> _OBJETIVO DA TAREFA_:
Prossiga o texto sobre dor de cabeça na infância a partir de onde ele termina.

> _TRECHO PARA LER_:
════

A cefaleia é uma das queixas mais frequentes na neurologia infantil. Estima-se que 75% das crianças apresentam pelo menos um episódio de dor de cabeça de forte intensidade até os 15 anos de idade e as dores de cabeça como um todo ocupam o terceiro lugar entre as causas médicas de absenteísmo escolar entre as crianças.
O diagnóstico de cefaleia é clínico. Uma boa história médica e os exames clínico e neurológico completos são essenciais para o diagnóstico de cefaleia na infância. Exames complementares como ressonância magnética e tomografia computadorizada de crânio podem não ser necessários.
As cefaleias podem ser classificadas como:
- Cefaleias generalizadas agudas: padrão das dores de cabeça que acompanham as infecções agudas (por exemplo, resfriados comuns, meningite);
- Cefaleias localizadas agudas: padrão que acompanha infecções localizadas como sinusites agudas, otite média, problemas na articulação temporomandibular (ATM);
- Cefaleias recorrentes agudas: esse é o grupo da enxaqueca, cefaleia em salva, cefaleia tensional;
- Cefaleias progressivas crônicas: aqui encontramos os tumores intracranianos, abscessos cerebrais, hidrocefalia, entre outras;
- Cefaleias crônicas não progressivas: nesse grupo encontram-se a depressão e a cefaleia induzida pelo uso abusivo de analgésicos.
As dores de cabeça são raras em menores de 4 anos de idade e sua prevalência aumenta na infância até atingir o pico por volta dos 13 anos de idade, tanto em meninos quanto em meninas. Os estudos que utilizaram a primeira classificação da Sociedade Internacional de Cefaleia (IHS, 1988) apontam para uma requentes prevalência entre 3% e 11% na população pediátrica.
Entre as cefaleias recorrentes na infância e adolescência, a enxaqueca é a mais frequente delas, seguida pela cefaleia tensional. A cefaleia em salvas é muito rara nessa faixa etária.
A enxaqueca ou migrânea representa 75% das crianças que procuram um neurologista infantil por cefaleia. É uma cefaleia de origem hereditária. Na história clínica dessas crianças, 90% delas referem que tem pelo menos um parente com quadro de enxaqueca. A dor de cabeça geralmente é unilateral, pulsátil e de forte intensidade, mas, em crianças também pode ser bilateral, frontal ou temporal. A duração da dor tende a ser mais curta (cerca de 30 min) e é muito comum a presença de sintomas associados como náusea, vômitos, tontura e muita sensibilidade à luz e ao som. Como a dor piora com a atividade física, as crianças tendem a ficar quietinhas e buscar um quarto escuro.

════

Dados coletados:
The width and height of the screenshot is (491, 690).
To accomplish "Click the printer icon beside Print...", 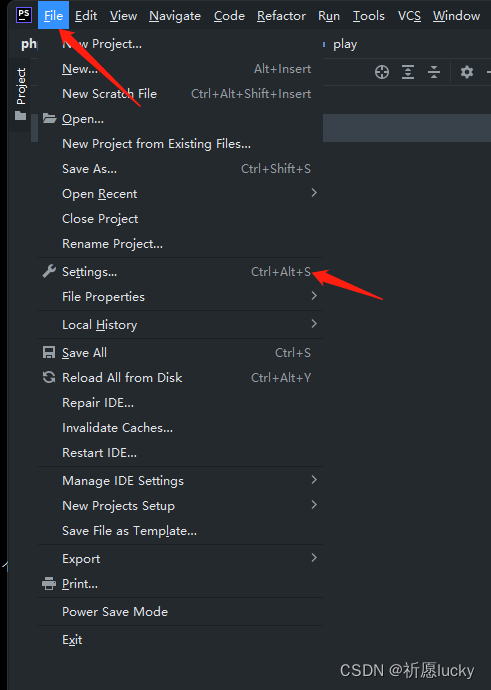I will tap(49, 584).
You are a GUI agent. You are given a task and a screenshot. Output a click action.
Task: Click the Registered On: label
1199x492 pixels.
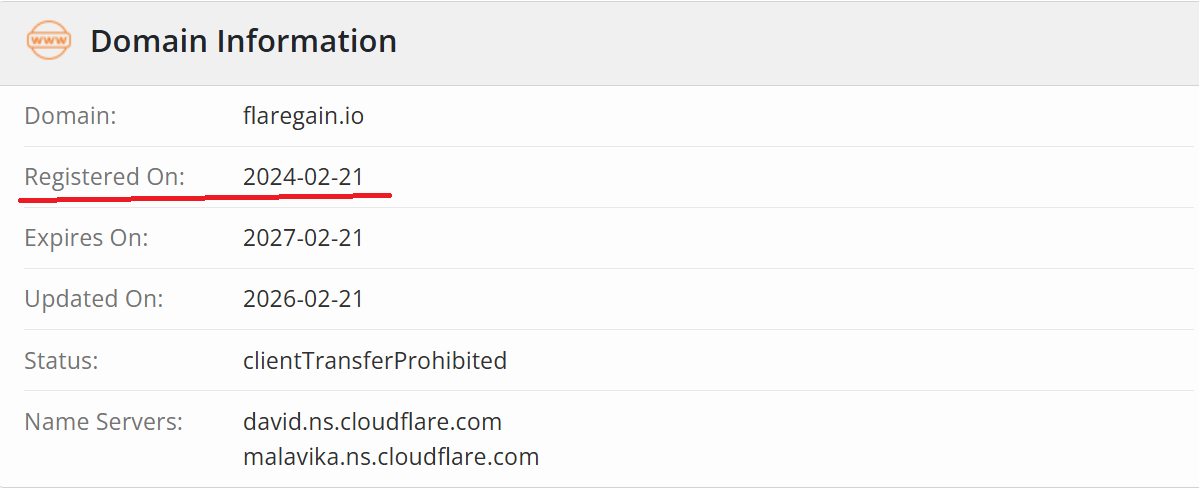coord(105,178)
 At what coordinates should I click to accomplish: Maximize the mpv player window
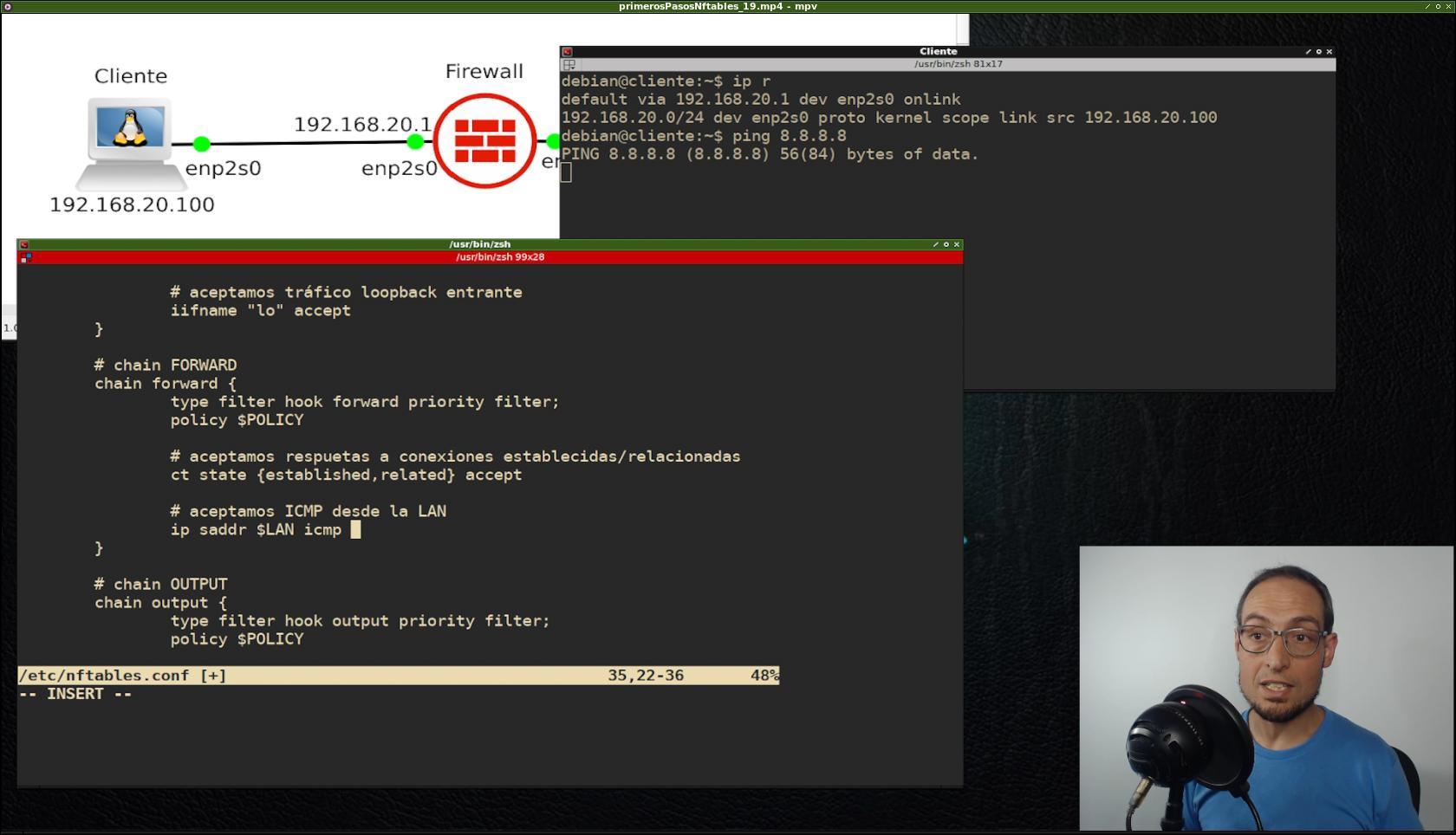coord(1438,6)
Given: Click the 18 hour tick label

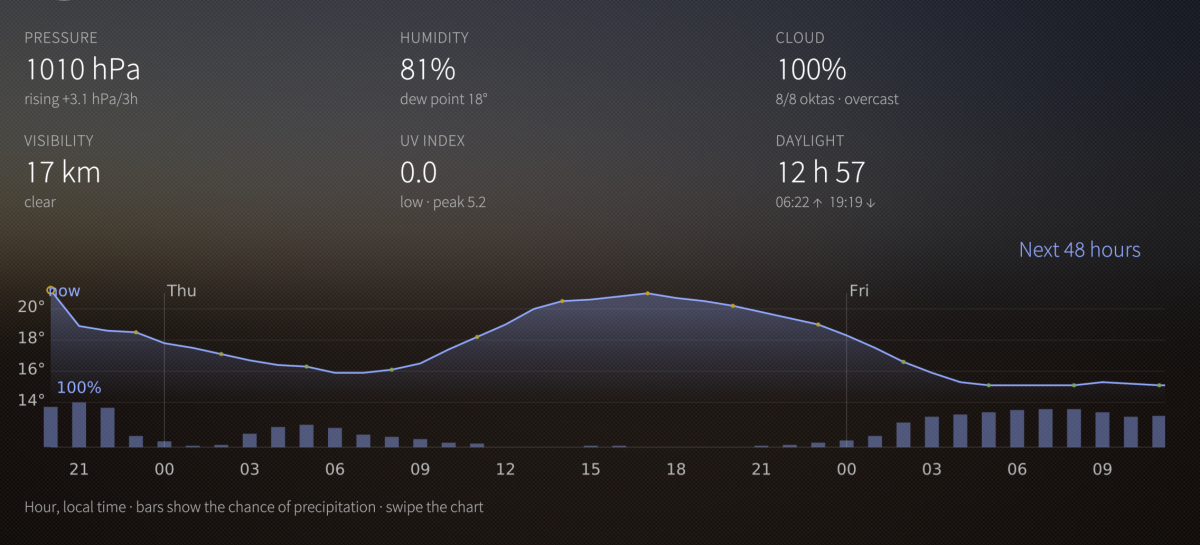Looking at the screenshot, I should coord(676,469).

════

> _RESPOSTA DO EXERCÍCIO_:
Os principais desencadeantes das crises de enxaqueca na população pediátrica são alterações hormonais, estresse, privação de sono, jejum prolongado e exposição a alguns tipos de alimentos (frituras, salgadinhos, chocolate, entre outros).
A cefaleia tensional geralmente começa na adolescência e os pacientes referem história familiar de cefaleia tensional. A dor é, geralmente, bilateral, difusa, de fraca a média intensidade, no final do dia. Os sintomas de náusea, vômitos e sensibilidade à luz são raros e a dor não piora com a atividade física.
A cefaleia em salvas é rara na infância e ocorre quase exclusivamente após os 10 anos de idade. Geralmente acomete homens adultos e raramente se repete na mesma família. Caracteriza-se por uma dor de forte intensidade, que começa durante o sono, acorda a criança, que fica agitada, não consegue ficar parada. A dor é sempre unilateral, começa atrás de um olho e espalha-se para um lado da cabeça. A duração da dor é de 30 a 90 minutos e costuma repetir várias vezes no mesmo dia. Depois, pode passar meses ou anos sem recorrência. Alguns fenômenos autonômicos como lacrimejamento ocular, vermelhidão na conjuntiva ou na face, sudorese podem estar associados à dor de cabeça.
As dores de cabeça crônicas têm um grande impacto na qualidade de vida das crianças e devem ser reconhecidas precocemente, valorizadas e tratadas adequadamente.